----- MATERIAL PROVIDED -----
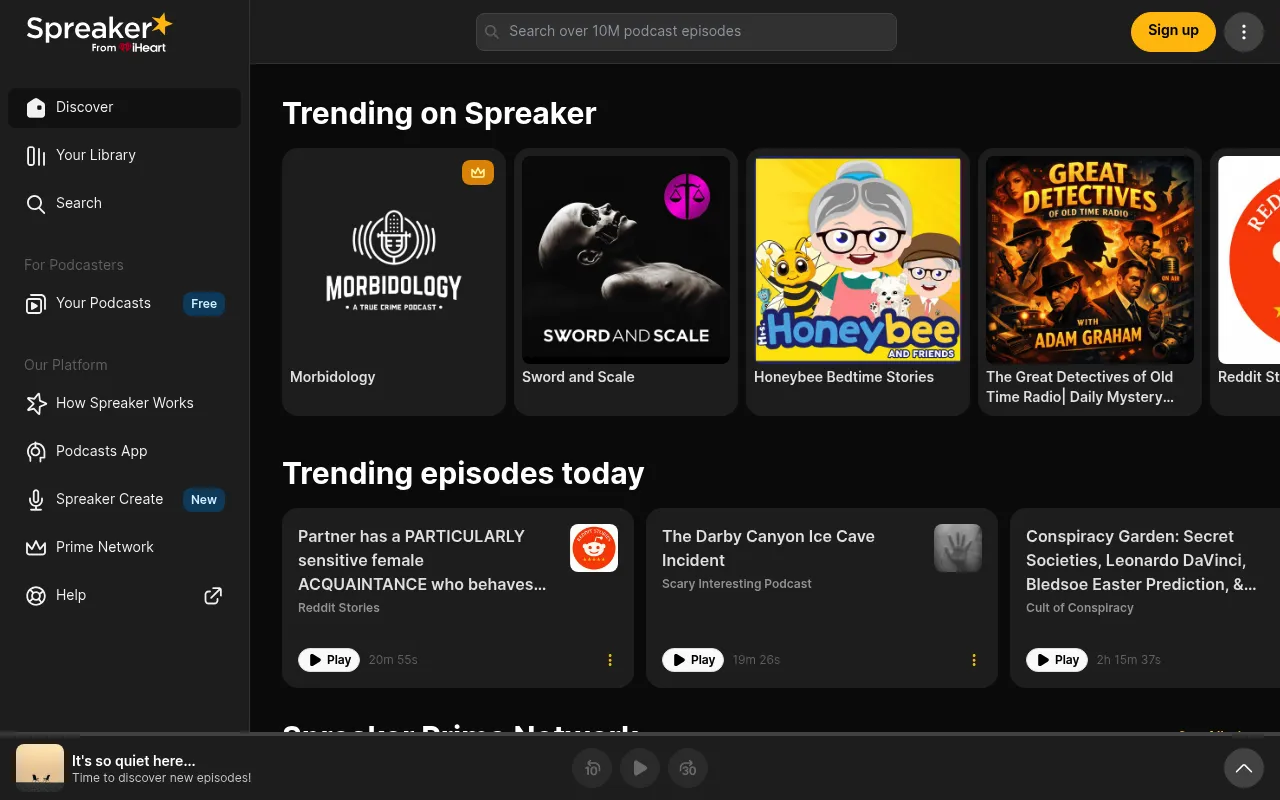This screenshot has width=1280, height=800.
Task: Click the Your Podcasts icon
Action: click(x=36, y=304)
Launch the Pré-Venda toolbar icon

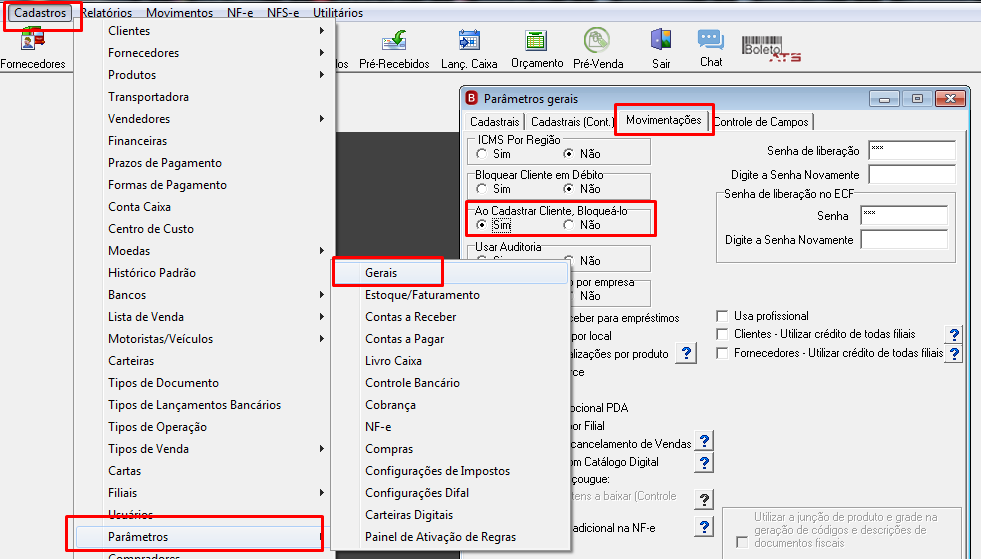coord(597,49)
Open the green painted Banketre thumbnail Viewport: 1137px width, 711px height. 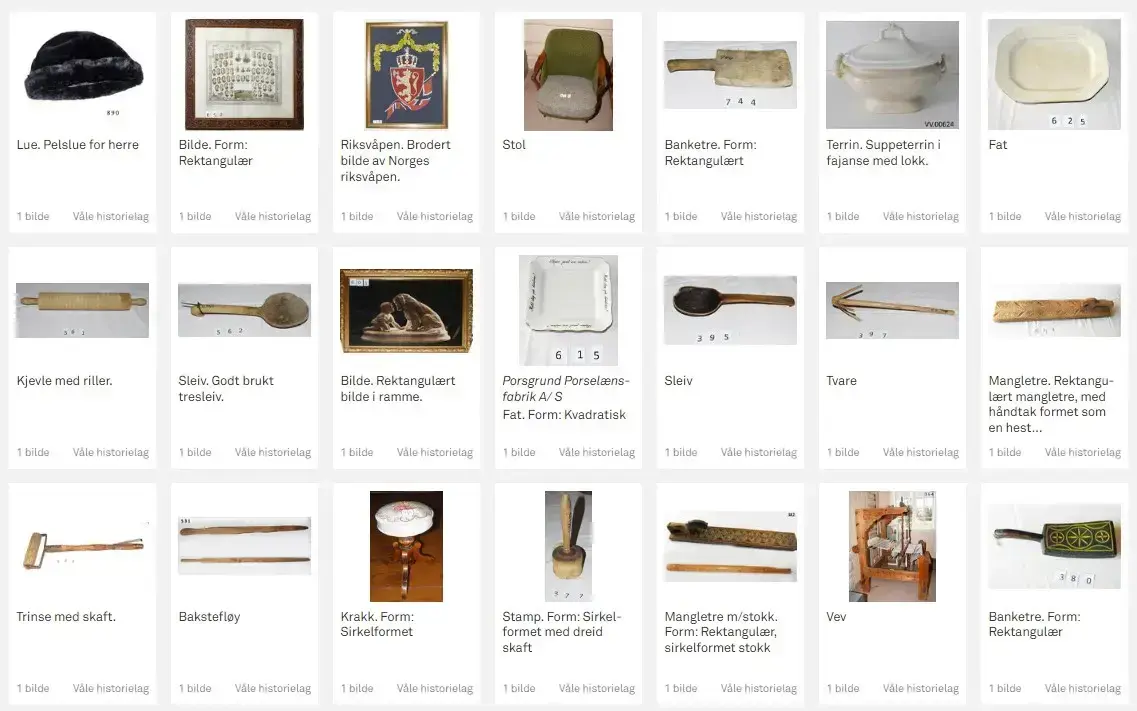tap(1054, 546)
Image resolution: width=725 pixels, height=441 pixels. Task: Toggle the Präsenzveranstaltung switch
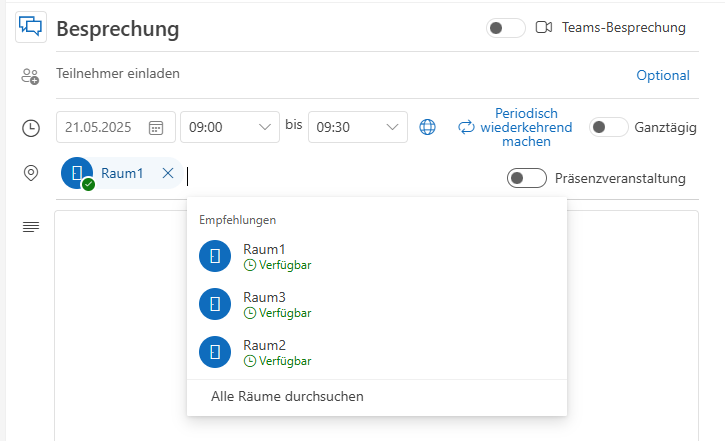(527, 178)
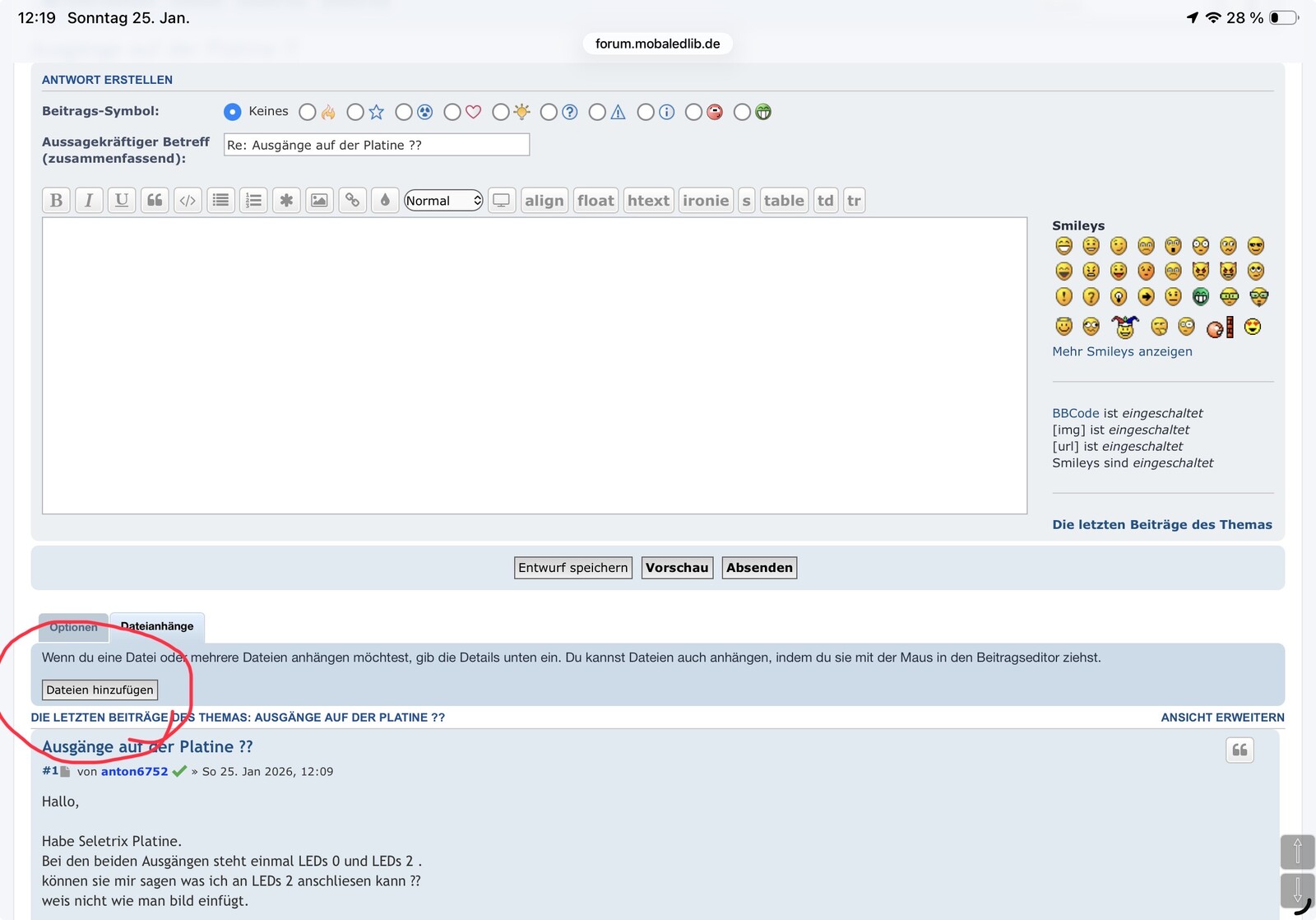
-----
● **WHAT YOU NEED TO DO**: Repeat word for word, leaving out the pictures, each line of the records from the line that holds "Image resolution: width=725" through the final one.

● **TASK ANSWER**:
Image resolution: width=725 pixels, height=441 pixels. Task: Toggle the Präsenzveranstaltung switch
(527, 178)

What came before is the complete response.